(Stored data)
# # # # # # #

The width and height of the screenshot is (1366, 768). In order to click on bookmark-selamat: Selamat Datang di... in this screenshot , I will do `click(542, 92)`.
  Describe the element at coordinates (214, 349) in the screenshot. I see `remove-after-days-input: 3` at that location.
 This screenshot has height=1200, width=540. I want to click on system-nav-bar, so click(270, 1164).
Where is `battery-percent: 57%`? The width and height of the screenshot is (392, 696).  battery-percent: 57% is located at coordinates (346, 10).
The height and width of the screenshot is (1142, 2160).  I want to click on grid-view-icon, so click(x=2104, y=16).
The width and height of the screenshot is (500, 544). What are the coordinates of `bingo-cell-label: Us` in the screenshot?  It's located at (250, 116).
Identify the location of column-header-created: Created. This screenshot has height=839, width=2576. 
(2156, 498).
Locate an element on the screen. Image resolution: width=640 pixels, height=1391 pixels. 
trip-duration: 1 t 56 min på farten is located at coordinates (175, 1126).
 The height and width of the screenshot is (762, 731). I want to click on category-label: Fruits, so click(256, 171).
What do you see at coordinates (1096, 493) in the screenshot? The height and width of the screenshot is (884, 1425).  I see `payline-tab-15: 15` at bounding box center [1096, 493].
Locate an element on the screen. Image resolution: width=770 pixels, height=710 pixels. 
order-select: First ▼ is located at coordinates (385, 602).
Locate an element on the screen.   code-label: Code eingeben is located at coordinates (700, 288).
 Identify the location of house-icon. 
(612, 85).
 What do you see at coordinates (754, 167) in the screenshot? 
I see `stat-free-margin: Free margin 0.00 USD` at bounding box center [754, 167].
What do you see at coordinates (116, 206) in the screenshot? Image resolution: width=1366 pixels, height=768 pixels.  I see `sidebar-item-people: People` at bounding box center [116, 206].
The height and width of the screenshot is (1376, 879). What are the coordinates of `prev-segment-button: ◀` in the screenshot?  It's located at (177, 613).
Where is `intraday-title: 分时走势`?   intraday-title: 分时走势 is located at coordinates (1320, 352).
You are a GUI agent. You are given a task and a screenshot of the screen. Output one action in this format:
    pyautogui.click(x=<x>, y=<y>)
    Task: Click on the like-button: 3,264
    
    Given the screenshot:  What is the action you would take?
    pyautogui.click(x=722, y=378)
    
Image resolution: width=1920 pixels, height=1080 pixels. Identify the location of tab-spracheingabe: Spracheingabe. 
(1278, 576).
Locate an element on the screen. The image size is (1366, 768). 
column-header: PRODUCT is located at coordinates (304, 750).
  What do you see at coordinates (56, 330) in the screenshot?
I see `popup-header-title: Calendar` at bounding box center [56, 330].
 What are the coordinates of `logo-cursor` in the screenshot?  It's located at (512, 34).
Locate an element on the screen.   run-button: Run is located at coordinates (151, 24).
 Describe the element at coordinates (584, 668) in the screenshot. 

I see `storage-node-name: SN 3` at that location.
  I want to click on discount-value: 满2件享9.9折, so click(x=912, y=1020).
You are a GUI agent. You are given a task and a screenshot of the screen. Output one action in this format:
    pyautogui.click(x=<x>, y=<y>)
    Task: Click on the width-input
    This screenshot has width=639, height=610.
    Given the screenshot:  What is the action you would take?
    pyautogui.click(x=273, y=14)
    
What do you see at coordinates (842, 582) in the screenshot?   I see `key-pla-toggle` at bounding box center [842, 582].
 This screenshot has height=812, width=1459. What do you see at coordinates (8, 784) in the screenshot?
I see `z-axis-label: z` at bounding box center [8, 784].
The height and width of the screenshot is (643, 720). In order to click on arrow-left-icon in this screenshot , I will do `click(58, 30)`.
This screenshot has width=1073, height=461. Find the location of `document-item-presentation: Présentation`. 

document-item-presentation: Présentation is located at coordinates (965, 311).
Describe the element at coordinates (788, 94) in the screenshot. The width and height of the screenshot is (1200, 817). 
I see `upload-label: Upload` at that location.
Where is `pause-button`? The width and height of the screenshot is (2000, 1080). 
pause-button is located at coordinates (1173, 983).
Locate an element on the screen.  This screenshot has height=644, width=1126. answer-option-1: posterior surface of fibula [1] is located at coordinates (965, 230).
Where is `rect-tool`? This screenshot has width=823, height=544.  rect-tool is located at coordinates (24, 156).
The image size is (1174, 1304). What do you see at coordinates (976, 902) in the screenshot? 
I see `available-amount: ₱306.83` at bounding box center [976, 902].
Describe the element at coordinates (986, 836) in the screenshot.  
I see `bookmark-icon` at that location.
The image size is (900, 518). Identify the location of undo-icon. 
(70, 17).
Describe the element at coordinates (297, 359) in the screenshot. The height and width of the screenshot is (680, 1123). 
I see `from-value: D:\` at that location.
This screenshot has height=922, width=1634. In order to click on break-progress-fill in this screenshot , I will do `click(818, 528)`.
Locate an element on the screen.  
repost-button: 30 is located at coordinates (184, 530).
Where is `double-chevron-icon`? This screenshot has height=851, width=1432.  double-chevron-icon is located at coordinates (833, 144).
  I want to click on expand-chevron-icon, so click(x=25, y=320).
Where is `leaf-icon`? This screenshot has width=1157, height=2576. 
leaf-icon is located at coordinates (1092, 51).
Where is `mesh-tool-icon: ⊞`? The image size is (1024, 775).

# # # # # # #

- _REQUIREMENT_
Edit the records by putting "Find an element in the screenshot" in place of every "Locate an element on the screen", and change nothing else.

- _RESPONSE TO THIS TASK_
The width and height of the screenshot is (1366, 768). In order to click on bookmark-selamat: Selamat Datang di... in this screenshot , I will do `click(542, 92)`.
  Describe the element at coordinates (214, 349) in the screenshot. I see `remove-after-days-input: 3` at that location.
 This screenshot has height=1200, width=540. I want to click on system-nav-bar, so click(270, 1164).
Where is `battery-percent: 57%`? The width and height of the screenshot is (392, 696).  battery-percent: 57% is located at coordinates (346, 10).
The height and width of the screenshot is (1142, 2160).  I want to click on grid-view-icon, so click(x=2104, y=16).
The width and height of the screenshot is (500, 544). What are the coordinates of `bingo-cell-label: Us` in the screenshot?  It's located at (250, 116).
Identify the location of column-header-created: Created. This screenshot has height=839, width=2576. 
(2156, 498).
Find an element in the screenshot. Image resolution: width=640 pixels, height=1391 pixels. 
trip-duration: 1 t 56 min på farten is located at coordinates (175, 1126).
 The height and width of the screenshot is (762, 731). I want to click on category-label: Fruits, so click(256, 171).
What do you see at coordinates (1096, 493) in the screenshot? The height and width of the screenshot is (884, 1425).  I see `payline-tab-15: 15` at bounding box center [1096, 493].
Find an element in the screenshot. Image resolution: width=770 pixels, height=710 pixels. 
order-select: First ▼ is located at coordinates (385, 602).
Find an element in the screenshot.   code-label: Code eingeben is located at coordinates (700, 288).
 Identify the location of house-icon. 
(612, 85).
 What do you see at coordinates (754, 167) in the screenshot? 
I see `stat-free-margin: Free margin 0.00 USD` at bounding box center [754, 167].
What do you see at coordinates (116, 206) in the screenshot? Image resolution: width=1366 pixels, height=768 pixels.  I see `sidebar-item-people: People` at bounding box center [116, 206].
The height and width of the screenshot is (1376, 879). What are the coordinates of `prev-segment-button: ◀` in the screenshot?  It's located at (177, 613).
Where is `intraday-title: 分时走势`?   intraday-title: 分时走势 is located at coordinates (1320, 352).
You are a GUI agent. You are given a task and a screenshot of the screen. Output one action in this format:
    pyautogui.click(x=<x>, y=<y>)
    Task: Click on the like-button: 3,264
    
    Given the screenshot:  What is the action you would take?
    pyautogui.click(x=722, y=378)
    
Image resolution: width=1920 pixels, height=1080 pixels. Identify the location of tab-spracheingabe: Spracheingabe. 
(1278, 576).
Find an element in the screenshot. The image size is (1366, 768). 
column-header: PRODUCT is located at coordinates (304, 750).
  What do you see at coordinates (56, 330) in the screenshot?
I see `popup-header-title: Calendar` at bounding box center [56, 330].
 What are the coordinates of `logo-cursor` in the screenshot?  It's located at (512, 34).
Find an element in the screenshot.   run-button: Run is located at coordinates (151, 24).
 Describe the element at coordinates (584, 668) in the screenshot. 

I see `storage-node-name: SN 3` at that location.
  I want to click on discount-value: 满2件享9.9折, so click(x=912, y=1020).
You are a GUI agent. You are given a task and a screenshot of the screen. Output one action in this format:
    pyautogui.click(x=<x>, y=<y>)
    Task: Click on the width-input
    This screenshot has width=639, height=610.
    Given the screenshot:  What is the action you would take?
    pyautogui.click(x=273, y=14)
    
What do you see at coordinates (842, 582) in the screenshot?   I see `key-pla-toggle` at bounding box center [842, 582].
 This screenshot has height=812, width=1459. What do you see at coordinates (8, 784) in the screenshot?
I see `z-axis-label: z` at bounding box center [8, 784].
The height and width of the screenshot is (643, 720). In order to click on arrow-left-icon in this screenshot , I will do `click(58, 30)`.
This screenshot has width=1073, height=461. Find the location of `document-item-presentation: Présentation`. 

document-item-presentation: Présentation is located at coordinates (965, 311).
Describe the element at coordinates (788, 94) in the screenshot. The width and height of the screenshot is (1200, 817). 
I see `upload-label: Upload` at that location.
Where is `pause-button`? The width and height of the screenshot is (2000, 1080). 
pause-button is located at coordinates (1173, 983).
Find an element in the screenshot.  This screenshot has height=644, width=1126. answer-option-1: posterior surface of fibula [1] is located at coordinates (965, 230).
Where is `rect-tool`? This screenshot has width=823, height=544.  rect-tool is located at coordinates (24, 156).
The image size is (1174, 1304). What do you see at coordinates (976, 902) in the screenshot? 
I see `available-amount: ₱306.83` at bounding box center [976, 902].
Describe the element at coordinates (986, 836) in the screenshot.  
I see `bookmark-icon` at that location.
The image size is (900, 518). Identify the location of undo-icon. 
(70, 17).
Describe the element at coordinates (297, 359) in the screenshot. The height and width of the screenshot is (680, 1123). 
I see `from-value: D:\` at that location.
This screenshot has height=922, width=1634. In order to click on break-progress-fill in this screenshot , I will do `click(818, 528)`.
Find an element in the screenshot.  
repost-button: 30 is located at coordinates (184, 530).
Where is `double-chevron-icon`? This screenshot has height=851, width=1432.  double-chevron-icon is located at coordinates (833, 144).
  I want to click on expand-chevron-icon, so click(x=25, y=320).
Where is `leaf-icon`? This screenshot has width=1157, height=2576. 
leaf-icon is located at coordinates (1092, 51).
Where is `mesh-tool-icon: ⊞`? The image size is (1024, 775).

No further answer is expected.